It's exactly what it implies.
There is something quietly magical and mysterious about the still, dark, winter night sky. It's just romantic, both in metaphor and in reality, but it's also nearly impossible to grasp. It seems always just out of reach and overwhelming in concept and in entirety, respectively. It makes me feel in full scope how wrong the world is or how wrong I am or just how inferior my human attempts at living life right are. In looking for a photo to go with this entry, I realized that the aurora borealis gives exactly the same kind of impressed emotion. That kind of surpressed feeling that makes you want to explode just to get out of your body, which makes you feel so momentarily trapped. It never lasts and it's so intriguing but it also so humbling that I just don't know what to do with it and then hustle in the house with girls as I realize I'm getting cold and have a handful of something (bags, stacks of books, leftovers from supper at Darlene's.) I'm really not on drugs. I've just never tried to explain this before.
It's what makes me the crazy, Latina, life-absorbing, miracle-observing chick that I am. But I find it no coincidence (or perhaps CrAzY coincidence altogether!) that the aurora, the stars, the sky--all of it--work together to woo me in this crazy, cold north living with a man who I wonder may have been in a dream I had before I even knew him. Yes, I know. That might be going too far...
But it begs the question: what if?
This dream is so old it's hard to believe I still think about it. Several years ago (thirteen or fourteen), I had a dream one night where the only details I remember are that it was in the middle of winter, the middle of the night, I was in a cabin that resembled the mobile home I used to live in, and several girls wandering around, all in some form of a white dress. (Pajamas? Smocks? Hard to say.) They were all just walking around, doing aimless tasks and I remembered wondering (a little self-righteously) what in the hell they were doing and what for.

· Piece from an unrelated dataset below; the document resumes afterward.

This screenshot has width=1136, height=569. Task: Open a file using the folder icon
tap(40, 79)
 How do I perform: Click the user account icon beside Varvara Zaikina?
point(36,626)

Next I remember being across the living room and standing in front of the window. I remember looking out into the bitterly cold night, I remember wondering how cold it was, not wanting to find out, and I remember the sparkling, expansive, untouched blanket of snow on the field that stretched past the horizon. It was like I knew the air outside was unbearable and Arctic-like (being a girl from Wyoming), but was still standing super cozy and warm inside. In the meantime, I took in the dark, black-purple sky, riddled with stars and just stared, half breathless, into the midnight sky.
But I also remember that just as momentarily as I perceived cold, warmth, and wonderment, I perceived absolute desolation because there was nowhere to go and no way to get out. I wouldn't have known which direction to go and no one seemed interested in getting away anyway, seeing something new, experiencing life past this two-dimensional way of living. It was desperately lacking.
That's not all. If you've ever had to transition from experiencing pain to accepting it, you'll understand this next part. I realized how separated we were from other people and it felt instantly crushing. I actually felt physical pain. Somehow this translated into knowing I would never find love and the whole entire realization--of being cut off from the world and not getting the chance to experience true love (cheese alert!! cheese alert!!)--just killed me. I had to take this enormous sadness, accept it, and somehow turn it around.
The next thing I remember was holding the front door open for someone who, I guess, had come by in passing. It was a guy, a man, a tall, broad man, who barely fit the door frame and he was covered in furs all the way up to his eyes, eyes I couldn't see, but somehow captivated me through this jolt of electric energy that I couldn't perceive. Energy and connection that was beyond first or second impression, and I was amazed, incredulous, relieved, and inexplicably light-hearted at the thought of his presence. Yet he was right there in front of me and there was something about him, something about the way we connected, that I knew he was meant for me and I was meant for him. I woke up sad to leave the dream but with a smile for a sense of purpose.
It's so ooey-gooey (and it's SO me), but the overall purpose of the dream seemed bigger than me and all my gooey-eyed perceptions of romance or even life.
The point is, it stuck with me for a good long while and then it went away. After graduation and a few failed experiences, life went on and I got a real good dose of reality as I searched for jobs 7 months pregnant and moved on with homework, bottles, diapers, daycare, and concert rehearsals. I totally forgot about it.
Enter Kyle. And the world around me changed again. The way our relationship unfolded and the way he treated me made feel just like I did in that dream (the good part, that is.) Then that's when I remembered the dream. All the comparisons since then of my life with him always involve some kind of recollection of that dream. It makes me wonder--it has always made me wonder--if maybe there was purpose to that dream, purpose beyond my own agenda, divine intervention perhaps or if it was just that I wanted to relish in the coincidence so much that I subconsiously made it so.
I highly doubt the latter, no matter what the cynics believe. I don't need that dream to know what the beautiful inscription of Kyle in my life means or how blessed I am to have him in my life. I simply know that both the reality of Kyle in my life and the dream of someone very like him are connected. The comparisons will be left to a later entry.